Work instruction 1 >>
Decide whether each statement below agrees with the judgment excerpt, answering yes or no and quoting the deciding words from it: (a) Inspector R.P. Singh submitted the charge-sheet; (b) the prosecution examined eight witnesses; (c) Ram Sundar saw the appellants present at the spot.
Work instruction 2 >>
Echo the judgment excerpt word for word, starting at "13. P.W.-1 Jagannath, complainant" and ending at "his oral testimony.".
Work instruction 3 >>
According to Jagannath's testimony in the judgment excerpt, at what time on 11.02.1992 did the incident take place?

Excerpt to read >>
BEGIN
11. The case was initially investigated by Inspector R.P. Singh (P.W.- 7), who recorded statement of witnesses, prepared site plan etc. and subsequently it was transferred to S.S.I. Shivaji Ram (P.W.-5), who submitted charge-sheet exhibit Ka-3 against the accused persons under Sections 147, 148, 149, 504, 506, 307, 302 I.P.C. The charges were framed under Sections 148, 307 read with Section 149 & 302 read with Section 149 I.P.C. against the appellants, who denied the charges andclaimed trial.
12. To bring home the guilt of the appellants, the prosecution has examined as many as 8 witnesses namely P.W.-1 Jagannath, P.W.-2 Ram Sundar, P.W.-3 Udai Bhan, P.W.-4 Dr. A.K. Nigam, P.W.-5 S.S.I Shivaji Ram, P.W.-6 Dr. D.N. Sharma, P.W.-7 Inspector R.P. Singh and P.W.-8 Dr. Atul Kumar Verma.


13. P.W.-1 Jagannath, complainant and injured of the case has deposed in his oral testimony that on 11.02.1992 around 07:30 p.m., when he was sitting around the fire place along with his nephew Krishna Kumar (deceased), due to political enmity, Chattish possessed with bomb, Sante @ Vijay Kumar possessed with gun, Saheb @ Sushil Kumar possessed with country-made pistol, Brijesh Kumar possessed with ‘Farsha’ and Harish Mishra as well as Raj Narain possessed with ‘lathi’ came and on exhortation by Harish Mishra and Raj Narain, Sante @ Vijay Kumar shot fired, with his gun, on the deceased, Saheb @ Sushil Kumar fired with country-made pistol and Chattish hurled bomb, due to which the complainant and his son Udai Bhan received injuries. On raising alarm, number of villagers gathered and the accused persons fled away. He has proved written report exhibit Ka-1 in his oral testimony.
14. P.W.-2 Ram Sundar has deposed on oath that he is well acquainted with the appellants, but when he reached the spot, he saw the deceased lying dead. He has further stated that he did not witness the appellants physically assaulting the complainant and the deceased. He has categorically stated that he did not see the appellants present at the spot and till he was there, nobody mentioned the name of the appellants vis-avis the alleged incident.
END
[Stored records]
BEGIN
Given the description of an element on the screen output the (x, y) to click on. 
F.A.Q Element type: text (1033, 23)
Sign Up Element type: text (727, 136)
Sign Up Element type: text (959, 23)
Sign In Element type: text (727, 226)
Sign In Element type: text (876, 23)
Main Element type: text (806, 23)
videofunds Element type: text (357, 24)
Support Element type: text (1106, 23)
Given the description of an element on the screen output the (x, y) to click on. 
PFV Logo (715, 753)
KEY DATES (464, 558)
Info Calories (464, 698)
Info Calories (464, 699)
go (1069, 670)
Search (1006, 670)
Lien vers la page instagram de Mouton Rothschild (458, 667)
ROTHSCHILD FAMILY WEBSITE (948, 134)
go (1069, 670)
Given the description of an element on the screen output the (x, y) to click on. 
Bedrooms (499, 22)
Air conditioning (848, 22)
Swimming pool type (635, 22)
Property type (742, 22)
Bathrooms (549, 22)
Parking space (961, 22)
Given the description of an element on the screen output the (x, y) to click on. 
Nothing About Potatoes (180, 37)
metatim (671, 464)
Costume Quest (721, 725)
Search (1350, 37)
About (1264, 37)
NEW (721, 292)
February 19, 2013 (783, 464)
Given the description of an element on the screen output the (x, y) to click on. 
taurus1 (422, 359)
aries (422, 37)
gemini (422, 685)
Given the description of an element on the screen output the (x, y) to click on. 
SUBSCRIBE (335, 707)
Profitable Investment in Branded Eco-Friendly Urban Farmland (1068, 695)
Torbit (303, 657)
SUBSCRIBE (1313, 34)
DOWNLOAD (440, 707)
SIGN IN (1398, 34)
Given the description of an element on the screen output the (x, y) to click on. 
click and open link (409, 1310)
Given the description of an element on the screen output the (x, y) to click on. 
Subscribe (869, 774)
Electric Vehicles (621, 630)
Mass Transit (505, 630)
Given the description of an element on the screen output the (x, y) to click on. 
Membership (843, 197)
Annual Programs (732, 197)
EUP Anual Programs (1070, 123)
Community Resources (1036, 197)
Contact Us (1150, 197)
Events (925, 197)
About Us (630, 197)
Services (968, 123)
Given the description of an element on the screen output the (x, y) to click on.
END
Reply 1 >>
(a) No: "subsequently it was transferred to S.S.I. Shivaji Ram (P.W.-5), who submitted charge-sheet exhibit Ka-3"
(b) Yes: "the prosecution has examined as many as 8 witnesses"
(c) No: "he did not see the appellants present at the spot"

Reply 2 >>
13. P.W.-1 Jagannath, complainant and injured of the case has deposed in his oral testimony that on 11.02.1992 around 07:30 p.m., when he was sitting around the fire place along with his nephew Krishna Kumar (deceased), due to political enmity, Chattish possessed with bomb, Sante @ Vijay Kumar possessed with gun, Saheb @ Sushil Kumar possessed with country-made pistol, Brijesh Kumar possessed with ‘Farsha’ and Harish Mishra as well as Raj Narain possessed with ‘lathi’ came and on exhortation by Harish Mishra and Raj Narain, Sante @ Vijay Kumar shot fired, with his gun, on the deceased, Saheb @ Sushil Kumar fired with country-made pistol and Chattish hurled bomb, due to which the complainant and his son Udai Bhan received injuries. On raising alarm, number of villagers gathered and the accused persons fled away. He has proved written report exhibit Ka-1 in his oral testimony.

Reply 3 >>
Around 07:30 p.m.